Our first model sought to answer what was the best "cost-to-performance" product we could select. In order to do this, we implemented a Multiple Linear Regression (MLR) on selected feature variables to predict our response variables.
To demonstrate, we used our CPU Data to conduct the MLR, used Price as our response and Core Count and Performance Core Clock as our features.
From the output on the left, we can see that the initial model does not fit very well. It has an adjusted R-squared value of .258 which is not very good, as well as an accuracy score of .265.
With such a low adjusted r-squared value, we decided to check to see if outliers had a part to play.
Our theory was correct that the data frame did have outliers in terms of price, as depicted above. We removed these from our data frame and re-ran the MLR.
The second MLR produced much better results with an adjusted r-squared value of .510 and an accuracy rating of .515.
We concluded that these results were sufficient, as this model will be used to gather the lowest residual for each price category to then determine the product that offers the most performance for the lowest cost.
To determine the price point to set for each price category, we created a boxplot and an output for the distribution of the Price column in our data frame.
These values were used to decide our price point categories:
Low < 151.17
Medium < 229.48
High < 342.49
Ultra is any price range but the highest performing
After the selection of our four CPUs, we decided to plot our MLR to get a visual representation of it's performance.
From the graph to the right we can see that the model does do a pretty good job at predicting the price of the CPU given the two feature variables we selected. It appears there are more outliers on the high end of price so if we removed those, it would produce a better-fitting model.
However, the purpose of this model was to select the ones with the lowest residuals so the model we created accomplishes that goal.
To take this further, we could complete this model for each component required to build a PC. This could be used to find the best-performing unit for each component, and then compile those to build the PC that fits your budget, knowing that you are also maximizing performance.
If we spent more time on removing outlier data to get a model that produces a better fit, we could use this model to predict future prices of CPUs given targeted Core Counts and Performance Core Clock speeds. This could be useful in conjunction with our 3rd model which will be used to predict the year a CPU will come out with given performance measures.
For our second model, we wanted to zoom in a bit on GPUs specifically and see if a particular chipset manufacturer was generally more distinguishable in any way than other brands. Often with PC components, there can be a fair amount of brand loyalty that is not always justified by data. We wanted to see in our dataset, if we could identify any distinct patterns or groups for GPUs that could indicate if different chipset manufacturers were distinguishing themself in some way from their competition.

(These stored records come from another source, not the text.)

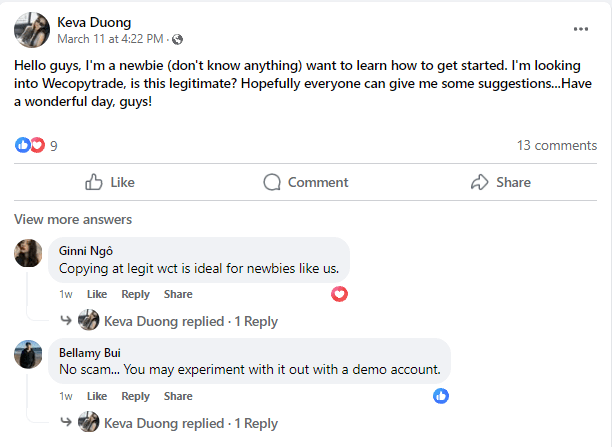Image resolution: width=612 pixels, height=447 pixels.
Task: Click the like and love reaction icons
Action: coord(30,145)
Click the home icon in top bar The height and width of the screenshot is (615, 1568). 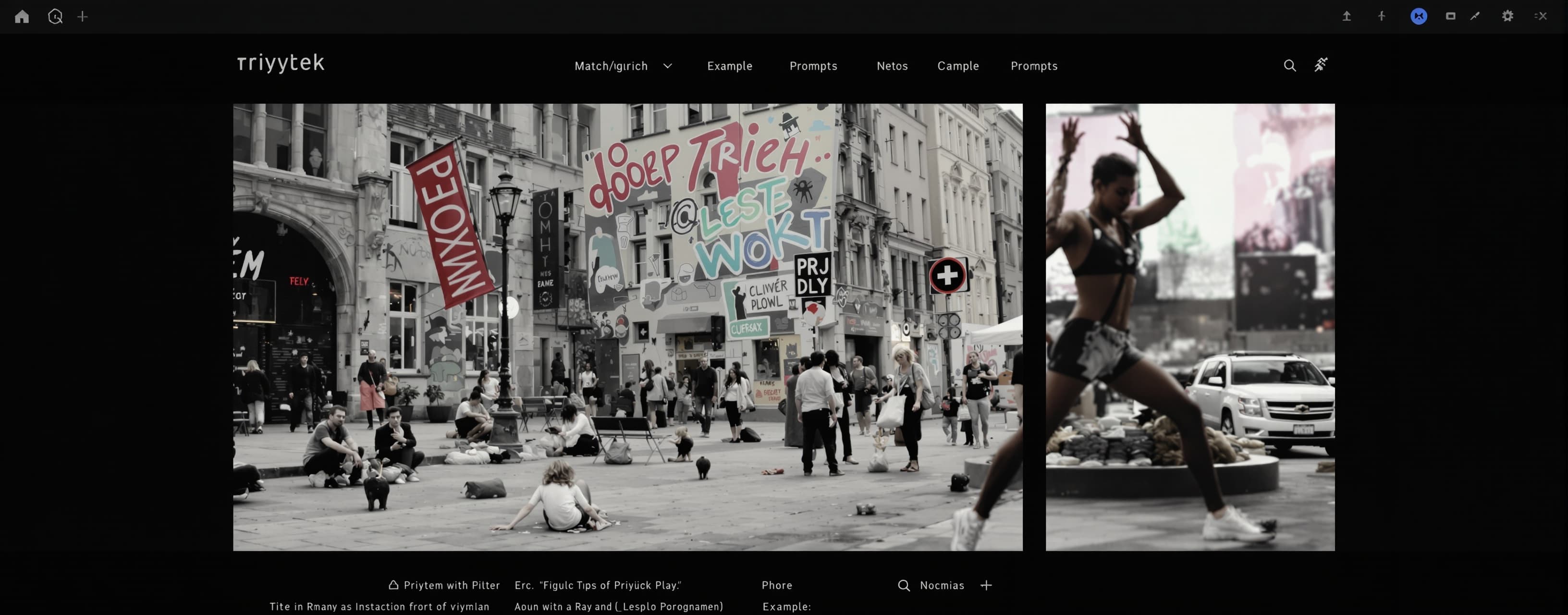(22, 16)
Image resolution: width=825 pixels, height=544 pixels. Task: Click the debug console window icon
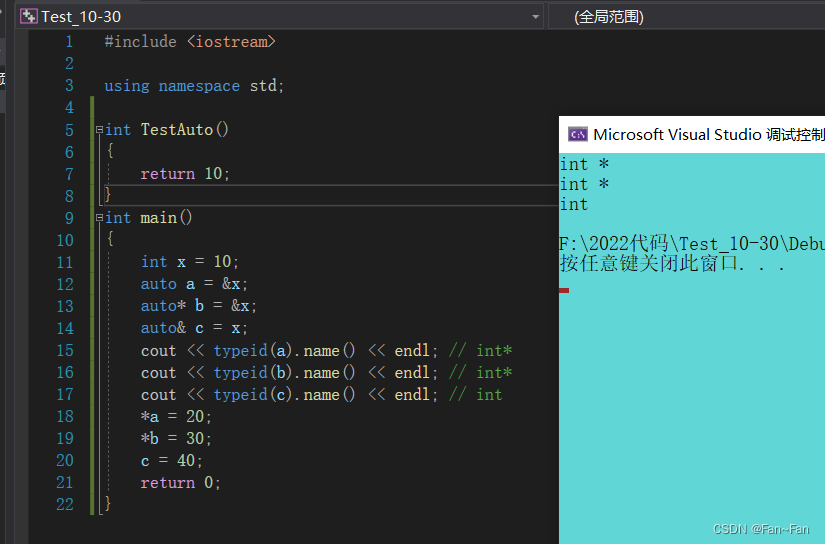click(577, 134)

To answer this question, we chose to use clustering as it would be able to identify any distinct groups of products that fit some trends available in the price and performance data we had collected. If the resulting groups from the clustering analysis also aligned with a particular manufacturer more than another, then we could investigate further to determine exactly what is setting that manufacturer's products apart from the others. The beauty of clustering is that we won't know ahead of time what trends we will find, but only after interpreting our results can we see if there is any merit to the brand loyalty so many customers exhibit.
Below shows a screenshot of how the data looked after processing the HTML files from PC Part Pickr but before doing any cleaning in preparation for the clustering analysis. Notice that the chipset manufacturer is not provided for each GPU, but instead only a name is given representing the chipset model.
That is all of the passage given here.